**Task**. All lines with the word "computer" must be pulled from the entries below.

**Data for analysis**.

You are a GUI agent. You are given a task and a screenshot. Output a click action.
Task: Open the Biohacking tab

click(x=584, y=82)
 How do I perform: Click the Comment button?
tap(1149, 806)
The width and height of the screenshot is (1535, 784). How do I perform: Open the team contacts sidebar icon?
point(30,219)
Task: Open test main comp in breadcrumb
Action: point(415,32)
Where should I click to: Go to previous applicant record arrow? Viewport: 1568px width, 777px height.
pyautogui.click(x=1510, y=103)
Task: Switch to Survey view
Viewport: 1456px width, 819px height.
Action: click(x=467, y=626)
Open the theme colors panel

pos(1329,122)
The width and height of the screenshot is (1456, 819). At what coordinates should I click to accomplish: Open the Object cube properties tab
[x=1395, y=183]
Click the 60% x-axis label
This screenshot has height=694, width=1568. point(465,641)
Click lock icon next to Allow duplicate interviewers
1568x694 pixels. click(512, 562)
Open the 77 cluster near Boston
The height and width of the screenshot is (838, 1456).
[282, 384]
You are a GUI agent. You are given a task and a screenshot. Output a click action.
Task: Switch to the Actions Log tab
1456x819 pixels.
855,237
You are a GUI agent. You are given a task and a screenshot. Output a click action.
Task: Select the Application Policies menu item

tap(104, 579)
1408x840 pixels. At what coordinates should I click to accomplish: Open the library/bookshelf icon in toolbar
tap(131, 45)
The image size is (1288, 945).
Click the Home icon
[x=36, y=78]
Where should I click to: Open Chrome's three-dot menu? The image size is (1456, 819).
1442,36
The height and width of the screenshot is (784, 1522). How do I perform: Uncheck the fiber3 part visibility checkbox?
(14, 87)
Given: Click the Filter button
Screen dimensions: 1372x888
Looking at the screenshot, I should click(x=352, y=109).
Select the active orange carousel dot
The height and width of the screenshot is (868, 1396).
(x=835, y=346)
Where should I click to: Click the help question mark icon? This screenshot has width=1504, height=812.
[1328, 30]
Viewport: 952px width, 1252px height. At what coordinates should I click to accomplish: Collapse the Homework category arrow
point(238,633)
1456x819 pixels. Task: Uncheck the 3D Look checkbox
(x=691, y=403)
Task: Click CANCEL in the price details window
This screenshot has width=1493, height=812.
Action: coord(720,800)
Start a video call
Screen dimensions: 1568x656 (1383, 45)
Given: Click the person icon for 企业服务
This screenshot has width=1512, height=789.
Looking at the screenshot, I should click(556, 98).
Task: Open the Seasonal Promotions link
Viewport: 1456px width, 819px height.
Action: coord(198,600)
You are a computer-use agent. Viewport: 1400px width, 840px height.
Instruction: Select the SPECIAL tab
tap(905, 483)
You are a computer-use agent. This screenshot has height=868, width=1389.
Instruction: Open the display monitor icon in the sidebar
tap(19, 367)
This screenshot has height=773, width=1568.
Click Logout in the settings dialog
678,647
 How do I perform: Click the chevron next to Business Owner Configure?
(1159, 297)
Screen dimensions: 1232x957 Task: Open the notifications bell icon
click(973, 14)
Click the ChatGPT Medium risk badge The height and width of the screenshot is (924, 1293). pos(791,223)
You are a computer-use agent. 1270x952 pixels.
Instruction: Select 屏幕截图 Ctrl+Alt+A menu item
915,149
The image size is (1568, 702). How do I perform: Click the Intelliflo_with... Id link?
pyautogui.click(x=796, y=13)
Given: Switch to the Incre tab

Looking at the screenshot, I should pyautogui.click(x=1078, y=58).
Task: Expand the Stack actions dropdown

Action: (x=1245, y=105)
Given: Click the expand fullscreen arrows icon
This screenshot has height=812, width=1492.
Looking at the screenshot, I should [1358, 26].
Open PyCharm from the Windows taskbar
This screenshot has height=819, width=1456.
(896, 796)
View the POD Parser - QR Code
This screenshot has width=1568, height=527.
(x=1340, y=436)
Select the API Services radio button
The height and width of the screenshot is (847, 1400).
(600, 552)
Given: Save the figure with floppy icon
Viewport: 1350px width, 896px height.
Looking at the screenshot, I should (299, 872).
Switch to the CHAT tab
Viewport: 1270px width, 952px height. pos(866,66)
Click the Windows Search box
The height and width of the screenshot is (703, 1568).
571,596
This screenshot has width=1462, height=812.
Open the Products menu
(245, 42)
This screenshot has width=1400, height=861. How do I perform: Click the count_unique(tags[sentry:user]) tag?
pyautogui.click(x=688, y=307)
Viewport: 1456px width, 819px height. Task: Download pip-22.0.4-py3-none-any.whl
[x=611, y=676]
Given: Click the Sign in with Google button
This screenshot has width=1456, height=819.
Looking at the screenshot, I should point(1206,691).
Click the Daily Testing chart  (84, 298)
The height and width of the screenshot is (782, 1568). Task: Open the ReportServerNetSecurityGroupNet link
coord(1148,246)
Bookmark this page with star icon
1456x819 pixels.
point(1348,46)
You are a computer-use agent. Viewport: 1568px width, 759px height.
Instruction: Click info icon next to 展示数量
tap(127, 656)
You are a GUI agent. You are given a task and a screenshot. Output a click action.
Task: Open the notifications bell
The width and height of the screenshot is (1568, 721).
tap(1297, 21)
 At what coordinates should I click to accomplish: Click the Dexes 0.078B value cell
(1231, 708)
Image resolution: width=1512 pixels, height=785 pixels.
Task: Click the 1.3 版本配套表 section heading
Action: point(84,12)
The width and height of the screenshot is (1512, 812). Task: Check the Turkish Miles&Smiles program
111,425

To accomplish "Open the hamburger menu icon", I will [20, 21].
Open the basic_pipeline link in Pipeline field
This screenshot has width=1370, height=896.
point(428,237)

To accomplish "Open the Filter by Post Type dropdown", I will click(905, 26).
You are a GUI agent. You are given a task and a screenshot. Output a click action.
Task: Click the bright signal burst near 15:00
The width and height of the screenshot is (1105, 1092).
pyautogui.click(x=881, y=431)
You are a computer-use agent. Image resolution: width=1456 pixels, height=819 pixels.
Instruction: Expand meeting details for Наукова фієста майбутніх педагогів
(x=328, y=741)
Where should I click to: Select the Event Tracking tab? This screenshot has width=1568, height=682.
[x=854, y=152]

**Finished task**.
You are a computer-use agent. Viewport: 1400px width, 840px height.
You are a computer-use agent. This screenshot has height=868, width=1389.
You are a computer-use agent. 1270x952 pixels.
You are a computer-use agent. Viewport: 1568px width, 759px height.
You are a computer-use agent. Image resolution: width=1456 pixels, height=819 pixels.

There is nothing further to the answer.